De acordo com fonte do sindicato, estes colaboradores não recebem salários há dois meses.

Segundo um email enviado por estes colaboradores, a que a Lusa teve acesso, trata-se de “um grupo de cerca de 40 jornalistas, fotojornalistas e gráficos a recibos verdes que interrompeu hoje a colaboração com o Jornal de Notícias, Notícias Magazine, O Jogo, Volta ao Mundo, TSF e Diário de Notícias, por tempo indeterminado”.

Esta interrupção deve-se ao facto de ainda não terem recebido os pagamentos relativos a abril e maio, sem que a “administração da Global Media Group [GMG] tenha avançado com qualquer justificação para tal, ao longo destes meses, apesar das constantes tentativas de contacto e pedidos de esclarecimento”.

Os colaboradores também trabalharam em junho, mas este mês costuma ser liquidado em agosto, já que recebem dois meses depois.

“A decisão de parar de trabalhar foi comunicada à administração na última quinta-feira, dia 11 de julho, caso os valores em causa não fossem liquidados até ontem, dia 15, o que não sucedeu”, referem os trabalhadores na missiva enviada.

“Esta situação afeta cerca de 130 jornalistas, fotojornalistas e gráficos a recibos verdes, que se sentem desrespeitados por não estarem a receber pelo trabalho realizado e indignados com o silêncio da administração”, prosseguem, referindo que, “nos últimos meses, têm sido avançadas diversas datas para finalizar o negócio da venda do Jornal de Notícias, JN História, O Jogo, Volta ao Mundo, Notícias Magazine, Evasões, TSF, N-TV e Delas, sem que tal se tenha verificado”.

Apontam que “foi preciso chegar a este ponto para a administração da Global Media reagir e responder aos pedidos de explicação individuais, pouco depois de terem recebido” o ‘email’ a comunicar a suspensão.

Mas, “apesar disso, nessas respostas individuais, faz depender o pagamento das dívidas para connosco da finalização do negócio com o novo grupo, Notícias Ilimitadas, quando sabemos que este já transferiu cerca de quatro milhões de euros, também com o objetivo de nos pagar, compromisso que os administradores da Global Media não têm cumprido”, salientam.

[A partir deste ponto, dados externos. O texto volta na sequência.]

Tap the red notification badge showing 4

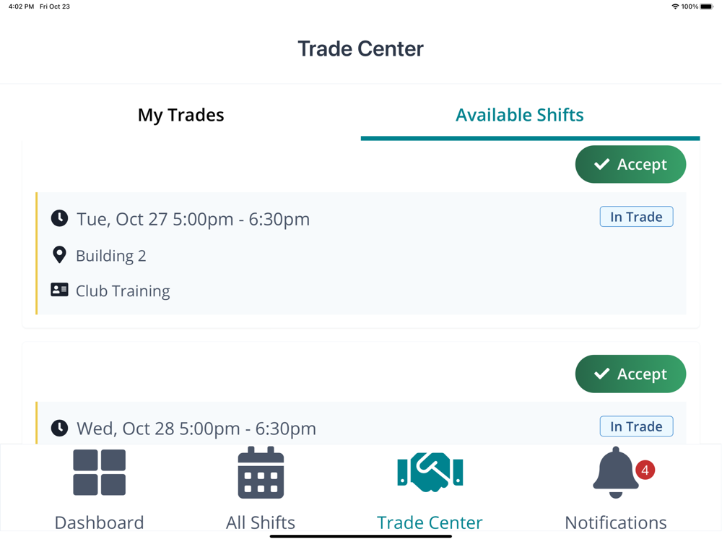pyautogui.click(x=645, y=470)
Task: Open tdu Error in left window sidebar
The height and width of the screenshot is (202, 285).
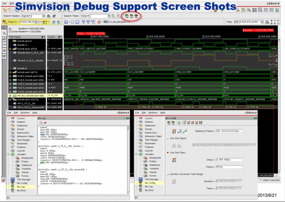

“Estamos conscientes que a nossa paragem vai afetar o trabalho dos colegas da redação, dos editores e da direção, o que lamentamos, mas sentimos que não tínhamos alternativa, a não ser parar e alertar para a existência deste problema, que nos está a afetar financeira e psicologicamente”, sublinham.

A esperança, referem, “é que os pagamentos em atraso sejam liquidados rapidamente” e que “o negócio com o grupo Notícias Ilimitadas seja concluído”.